== Record extracts ==
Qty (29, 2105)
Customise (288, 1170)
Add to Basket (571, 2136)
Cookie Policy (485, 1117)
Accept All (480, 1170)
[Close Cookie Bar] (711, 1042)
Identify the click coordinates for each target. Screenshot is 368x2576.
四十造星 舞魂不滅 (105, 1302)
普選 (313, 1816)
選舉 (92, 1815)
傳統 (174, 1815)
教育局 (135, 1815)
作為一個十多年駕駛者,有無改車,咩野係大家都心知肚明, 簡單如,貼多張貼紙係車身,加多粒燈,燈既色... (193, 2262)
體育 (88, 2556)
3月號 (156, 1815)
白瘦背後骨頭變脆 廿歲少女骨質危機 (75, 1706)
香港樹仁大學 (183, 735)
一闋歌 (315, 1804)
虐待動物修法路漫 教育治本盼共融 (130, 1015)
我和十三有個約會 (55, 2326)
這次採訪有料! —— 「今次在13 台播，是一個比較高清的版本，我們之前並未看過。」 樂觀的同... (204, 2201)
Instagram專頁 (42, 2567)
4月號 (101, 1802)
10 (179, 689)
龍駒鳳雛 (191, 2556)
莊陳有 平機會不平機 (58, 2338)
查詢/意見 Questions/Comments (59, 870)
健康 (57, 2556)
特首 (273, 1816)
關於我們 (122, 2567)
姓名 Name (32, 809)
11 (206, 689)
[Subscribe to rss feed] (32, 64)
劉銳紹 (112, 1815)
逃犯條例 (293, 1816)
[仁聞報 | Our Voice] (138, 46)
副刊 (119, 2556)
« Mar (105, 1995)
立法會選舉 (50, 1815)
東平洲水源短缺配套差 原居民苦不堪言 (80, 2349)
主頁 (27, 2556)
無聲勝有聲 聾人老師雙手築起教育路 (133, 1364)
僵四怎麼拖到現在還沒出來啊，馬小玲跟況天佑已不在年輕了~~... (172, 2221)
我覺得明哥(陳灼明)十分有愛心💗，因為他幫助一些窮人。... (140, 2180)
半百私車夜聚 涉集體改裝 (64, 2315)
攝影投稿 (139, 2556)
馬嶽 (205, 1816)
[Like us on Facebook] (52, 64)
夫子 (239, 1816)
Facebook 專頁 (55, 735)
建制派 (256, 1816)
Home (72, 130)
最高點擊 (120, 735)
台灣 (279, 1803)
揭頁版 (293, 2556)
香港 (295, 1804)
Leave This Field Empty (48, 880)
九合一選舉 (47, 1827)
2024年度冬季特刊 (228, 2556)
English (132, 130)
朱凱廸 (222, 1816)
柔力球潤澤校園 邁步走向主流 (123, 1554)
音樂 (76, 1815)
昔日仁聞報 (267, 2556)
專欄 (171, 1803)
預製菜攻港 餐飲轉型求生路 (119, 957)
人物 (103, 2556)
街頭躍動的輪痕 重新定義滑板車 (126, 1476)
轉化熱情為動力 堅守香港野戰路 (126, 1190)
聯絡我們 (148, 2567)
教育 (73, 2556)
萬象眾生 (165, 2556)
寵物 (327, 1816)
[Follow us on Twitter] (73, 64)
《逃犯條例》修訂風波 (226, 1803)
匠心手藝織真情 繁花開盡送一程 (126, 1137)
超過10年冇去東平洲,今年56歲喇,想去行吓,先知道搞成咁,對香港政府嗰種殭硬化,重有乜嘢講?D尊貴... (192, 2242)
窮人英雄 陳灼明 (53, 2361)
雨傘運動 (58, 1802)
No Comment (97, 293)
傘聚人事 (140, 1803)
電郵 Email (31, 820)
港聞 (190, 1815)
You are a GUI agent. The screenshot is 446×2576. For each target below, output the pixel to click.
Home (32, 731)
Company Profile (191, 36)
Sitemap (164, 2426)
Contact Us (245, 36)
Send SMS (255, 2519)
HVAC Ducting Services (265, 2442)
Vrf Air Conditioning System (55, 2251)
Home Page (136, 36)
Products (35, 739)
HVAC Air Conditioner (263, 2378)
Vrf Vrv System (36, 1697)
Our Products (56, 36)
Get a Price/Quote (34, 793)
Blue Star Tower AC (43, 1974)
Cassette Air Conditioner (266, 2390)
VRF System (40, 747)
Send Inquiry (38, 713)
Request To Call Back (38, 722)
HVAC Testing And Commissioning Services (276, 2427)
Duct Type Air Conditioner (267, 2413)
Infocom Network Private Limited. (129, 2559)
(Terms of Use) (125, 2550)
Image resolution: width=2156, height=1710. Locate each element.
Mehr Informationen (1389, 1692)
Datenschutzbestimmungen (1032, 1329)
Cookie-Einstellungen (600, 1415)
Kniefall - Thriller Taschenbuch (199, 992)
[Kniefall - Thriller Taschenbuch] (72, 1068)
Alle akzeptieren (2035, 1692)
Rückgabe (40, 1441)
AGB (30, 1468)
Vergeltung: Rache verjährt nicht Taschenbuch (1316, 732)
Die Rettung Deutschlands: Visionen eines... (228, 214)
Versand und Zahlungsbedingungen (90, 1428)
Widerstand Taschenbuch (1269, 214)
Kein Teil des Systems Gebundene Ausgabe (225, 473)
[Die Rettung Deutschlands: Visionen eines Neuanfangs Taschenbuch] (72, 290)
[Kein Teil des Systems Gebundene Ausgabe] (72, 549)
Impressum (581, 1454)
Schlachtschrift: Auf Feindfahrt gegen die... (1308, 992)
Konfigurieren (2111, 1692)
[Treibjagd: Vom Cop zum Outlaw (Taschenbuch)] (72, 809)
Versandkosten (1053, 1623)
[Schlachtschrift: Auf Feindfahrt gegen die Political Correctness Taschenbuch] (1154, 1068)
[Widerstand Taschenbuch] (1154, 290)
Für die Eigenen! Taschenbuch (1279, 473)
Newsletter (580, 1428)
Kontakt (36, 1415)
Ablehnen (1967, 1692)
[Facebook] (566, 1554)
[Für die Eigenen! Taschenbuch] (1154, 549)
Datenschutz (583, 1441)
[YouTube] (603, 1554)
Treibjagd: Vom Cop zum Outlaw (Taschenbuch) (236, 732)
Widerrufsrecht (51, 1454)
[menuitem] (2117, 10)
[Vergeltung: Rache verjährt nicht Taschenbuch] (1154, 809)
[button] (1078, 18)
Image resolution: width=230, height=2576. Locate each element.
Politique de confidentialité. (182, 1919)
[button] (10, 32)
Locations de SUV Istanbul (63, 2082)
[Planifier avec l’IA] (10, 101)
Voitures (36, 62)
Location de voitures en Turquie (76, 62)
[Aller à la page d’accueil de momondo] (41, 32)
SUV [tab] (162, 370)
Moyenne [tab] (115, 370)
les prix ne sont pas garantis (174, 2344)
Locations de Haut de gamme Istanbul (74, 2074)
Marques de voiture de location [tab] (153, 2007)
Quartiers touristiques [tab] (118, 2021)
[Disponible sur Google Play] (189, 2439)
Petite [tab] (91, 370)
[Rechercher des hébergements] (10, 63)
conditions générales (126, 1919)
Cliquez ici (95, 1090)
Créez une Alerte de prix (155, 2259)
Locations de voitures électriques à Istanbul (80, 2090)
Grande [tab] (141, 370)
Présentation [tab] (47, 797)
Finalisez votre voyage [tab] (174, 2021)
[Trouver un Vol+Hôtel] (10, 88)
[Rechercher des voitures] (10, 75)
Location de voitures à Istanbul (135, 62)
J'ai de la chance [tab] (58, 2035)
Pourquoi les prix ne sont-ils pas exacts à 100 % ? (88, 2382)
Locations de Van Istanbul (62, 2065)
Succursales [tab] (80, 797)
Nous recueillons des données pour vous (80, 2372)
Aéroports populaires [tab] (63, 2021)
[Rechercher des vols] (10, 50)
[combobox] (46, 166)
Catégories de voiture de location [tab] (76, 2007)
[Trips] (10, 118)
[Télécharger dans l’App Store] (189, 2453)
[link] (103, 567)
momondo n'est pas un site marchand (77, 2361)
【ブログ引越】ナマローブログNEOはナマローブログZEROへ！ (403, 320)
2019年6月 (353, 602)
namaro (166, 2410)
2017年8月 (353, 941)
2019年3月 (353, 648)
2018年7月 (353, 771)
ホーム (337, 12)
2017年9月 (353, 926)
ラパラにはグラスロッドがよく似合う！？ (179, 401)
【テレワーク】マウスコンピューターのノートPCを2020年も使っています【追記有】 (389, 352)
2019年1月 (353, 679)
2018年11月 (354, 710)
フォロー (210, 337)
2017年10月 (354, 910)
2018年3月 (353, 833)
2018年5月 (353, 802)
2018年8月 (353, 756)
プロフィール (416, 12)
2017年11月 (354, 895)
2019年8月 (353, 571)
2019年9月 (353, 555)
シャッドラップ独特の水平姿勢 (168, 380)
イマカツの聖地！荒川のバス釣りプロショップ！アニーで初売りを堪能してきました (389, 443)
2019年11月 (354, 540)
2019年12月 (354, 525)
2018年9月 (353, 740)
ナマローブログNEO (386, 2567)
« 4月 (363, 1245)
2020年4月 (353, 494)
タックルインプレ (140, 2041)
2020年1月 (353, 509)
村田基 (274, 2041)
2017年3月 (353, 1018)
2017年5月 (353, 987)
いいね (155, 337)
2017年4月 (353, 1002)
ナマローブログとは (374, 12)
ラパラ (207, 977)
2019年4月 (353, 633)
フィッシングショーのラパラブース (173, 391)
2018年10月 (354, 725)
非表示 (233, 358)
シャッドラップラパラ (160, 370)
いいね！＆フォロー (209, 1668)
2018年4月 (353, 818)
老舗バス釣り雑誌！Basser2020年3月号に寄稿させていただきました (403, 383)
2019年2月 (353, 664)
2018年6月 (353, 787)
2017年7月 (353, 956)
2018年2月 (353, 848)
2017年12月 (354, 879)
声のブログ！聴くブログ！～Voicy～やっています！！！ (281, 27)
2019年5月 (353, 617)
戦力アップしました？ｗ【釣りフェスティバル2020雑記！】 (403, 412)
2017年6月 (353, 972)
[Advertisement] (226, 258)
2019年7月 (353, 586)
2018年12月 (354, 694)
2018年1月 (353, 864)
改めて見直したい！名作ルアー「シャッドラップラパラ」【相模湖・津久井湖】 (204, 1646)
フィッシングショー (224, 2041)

== The task ==
From the records above, print only the lines between the one holding "Quartiers touristiques [tab] (118, 2021)" and the one holding "[combobox] (46, 166)", inclusive, exactly as they stand.

== Exercise output ==
Quartiers touristiques [tab] (118, 2021)
[Disponible sur Google Play] (189, 2439)
Petite [tab] (91, 370)
[Rechercher des hébergements] (10, 63)
conditions générales (126, 1919)
Cliquez ici (95, 1090)
Créez une Alerte de prix (155, 2259)
Locations de voitures électriques à Istanbul (80, 2090)
Grande [tab] (141, 370)
Présentation [tab] (47, 797)
Finalisez votre voyage [tab] (174, 2021)
[Trouver un Vol+Hôtel] (10, 88)
[Rechercher des voitures] (10, 75)
Location de voitures à Istanbul (135, 62)
J'ai de la chance [tab] (58, 2035)
Pourquoi les prix ne sont-ils pas exacts à 100 % ? (88, 2382)
Locations de Van Istanbul (62, 2065)
Succursales [tab] (80, 797)
Nous recueillons des données pour vous (80, 2372)
Aéroports populaires [tab] (63, 2021)
[Rechercher des vols] (10, 50)
[combobox] (46, 166)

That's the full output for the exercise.